Lights are 1 T8 17watt bulb and 1 T5 65 watt compact bulb. 
I have T8 on 3hr then T5 on 2hrs and then T8 2 hours, which gives me a total of 7hrs. I am going to do this for 5 days. 

If it doesn't work I am going to break the tank down and dip the plants in flourish excel. Then set it up again. I don't know what else to do. For with all the ingredients I have in the soil I can't just take the plants out. Doing it in the past has caused fish to die.


----------



## Jimbo205 (Feb 2, 2006)

dawntwister said:


> It has 1 65 dual daylight lamp and 1 actinic lamp.


If this is an USA Orbit Satellite light fixture, they are fantastic. When I ordered mine from Big Al's Online ages ago, I was able to have them let me return the actinic light for another dual daylight bulb.

I hope this is working out for you now.

Jimbo205


----------



## chagovatoloco (Nov 17, 2007)

When I was have in algae problem it way trying to do these extreme things with lights. Lets make it simple, The 65w and the 17w on for 6 hours. When things start growing an algae gets in line then may be start to lengthen you photo period. Gradually add a little more light, say an hour every two weeks. Then if you get up to a 8-9 hour photo period you can try with maybe a noon burst and when in doubt go back to the last step that worked. I have never seen the siesta period work to stop algae, I read about the idea but never seen it do any good.


----------



## dawntwister (Sep 29, 2007)

This is the light fixture I have:









I bought it on EBay for $50, including shipping. It is 6 in shorter than my tank but I thought it was a good deal. Besides I have a lot of java fern that I can put in the shaded area. I found the fans quite loud. Did you Jimbo? I unplugged them and put a small desk lamp at the end.The daylight bulb is a 65 W compact 6,700k/10,000k . I believe it gives off photon ratios of blue 3, red 3, white 4. I wonder if the blue light influences algae growth, for told that the actinic light, which has only Blue photons, does.

For the past week I have been adding 5mm peroxide 2x a day and 2 mm of flourish excel 2x a day. If I didn't have val plants I would just dose with the flourish excel. Today I plan to take the plants out and spraying them, except vals, with flourish excel. Then replace the dirt with mineralized dirt. It is a drastic change but I am quite certain that the root start in the dirt is leaching something into the water column. I will top it off with the fluorite which is in the tank at present. Then planning to add diy Co2 with powerhead reactor.

- Directives -
A – Repeat the aquarium thread word for word from "For the past" up to and including "with powerhead reactor.".
B – Carry on writing the aquarium thread, starting after its last sentence.
The lines have no connection to the aquarium thread.

- Data shown -
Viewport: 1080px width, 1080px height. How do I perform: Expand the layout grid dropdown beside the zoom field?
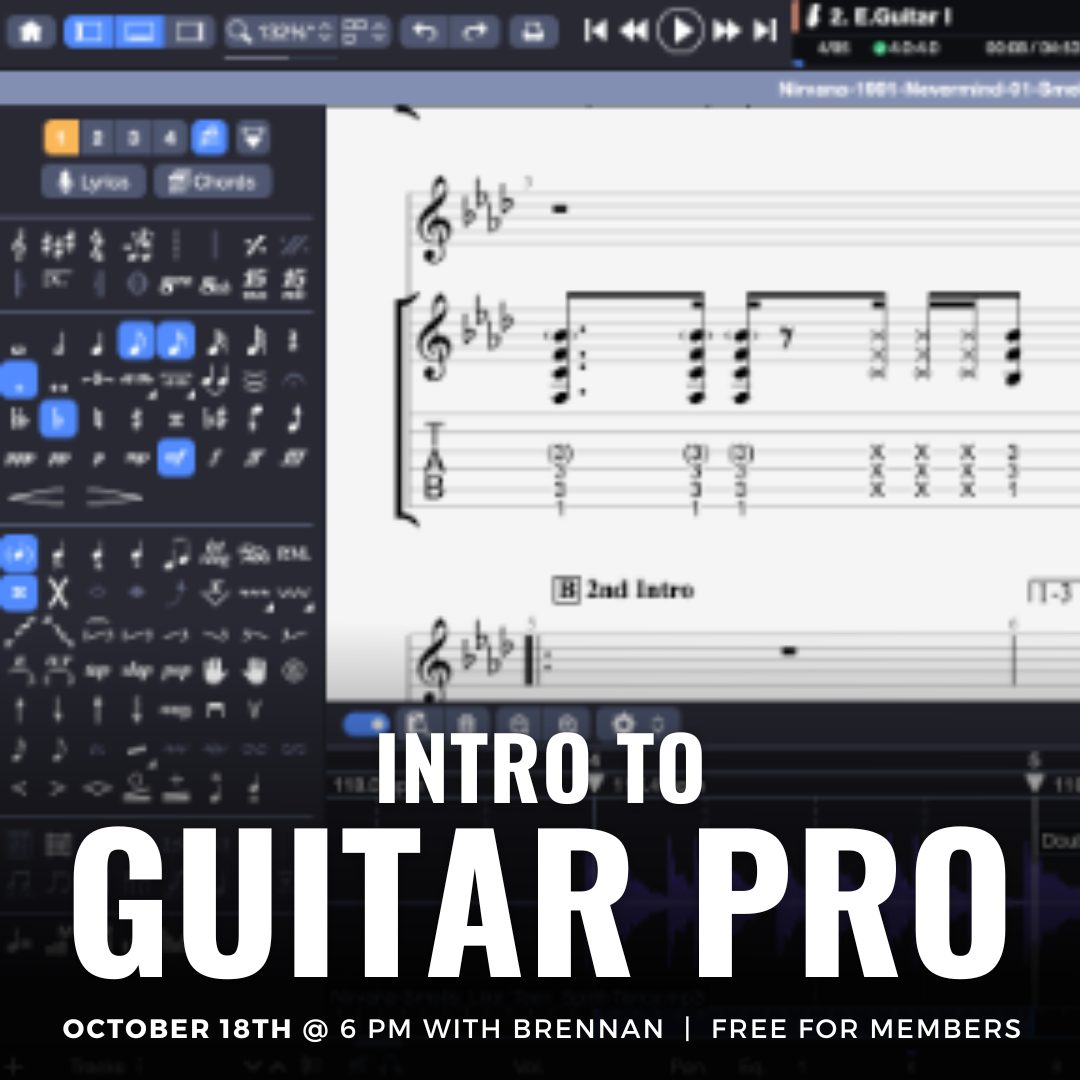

- In response -
A –
For the past week I have been adding 5mm peroxide 2x a day and 2 mm of flourish excel 2x a day. If I didn't have val plants I would just dose with the flourish excel. Today I plan to take the plants out and spraying them, except vals, with flourish excel. Then replace the dirt with mineralized dirt. It is a drastic change but I am quite certain that the root start in the dirt is leaching something into the water column. I will top it off with the fluorite which is in the tank at present. Then planning to add diy Co2 with powerhead reactor.

B –
----------



## chagovatoloco (Nov 17, 2007)

over 2wpg and DIY co2 will be hard to get stable, but not impossible.


----------



## dawntwister (Sep 29, 2007)

chagovatoloco said:


> over 2wpg and DIY co2 will be hard to get stable, but not impossible.


I don't understand why you say this for most whom have over 2wpg have Diy Co2, please explain.


----------



## chagovatoloco (Nov 17, 2007)

Normally with higher light growth is accelerated and co2 is not a nice addition but a necessity. With higher light co2 needs to be more stable and consistent to avoid algae problems. With low light tanks , under 2wpg, co2 is not a need but can aid in growth so diy is great. There are some that are very good at DIY and can stabilize a high light tank with it, but that is very hard to do and easier and cheaper with pressurized. 2wpg is not low light, it is on the low end of high light but still high light.


----------



## dawntwister (Sep 29, 2007)

Well, I can't afford pressurized Co2, thus I will have to try balancing the nutrients by adding potassium nitrate. If that doesn't work I will lower the lights and make due with the plants will grow in the low light. 

I saw at another forum a 20 gallon long tank that had 3 65 watt CFL bulbs. She used only diy Co2 and the growth of the plants, which I have, was great.


----------



## bgzbgz (Jul 6, 2007)

If it was me id hold off with adding more fertilizer. Hair algae is usually a result of too much nutrients in the water, and unfortunately I believe the dynamite fertilizer is not ideal for aquarium use and might be causing the algae. It is very high in nitrogen and phosphorous and also contains ammonia which is a known algae causer. 

Adding potassium nitrate would likely make the problem worse fast because your substrate already contains ammonia. Did you know that fish food/waste has alot of nitrogen and phosphorus? This is a great source of nutrients for plants and if you have a decent amount of fish, there is a good chance that this will supply most if not all of the nitrogen/phosphorous your plants need.

Once you have a massive amount of plants AND light AND co2 you will have alot more growth happening in your tank, and at this point the plants will have the potential to put extra ferts to good use. Otherwise you are just feeding the algae.


----------



## chagovatoloco (Nov 17, 2007)

dawntwister said:


> Well, I can't afford pressurized Co2, thus I will have to try balancing the nutrients by adding potassium nitrate. If that doesn't work I will lower the lights and make due with the plants will grow in the low light.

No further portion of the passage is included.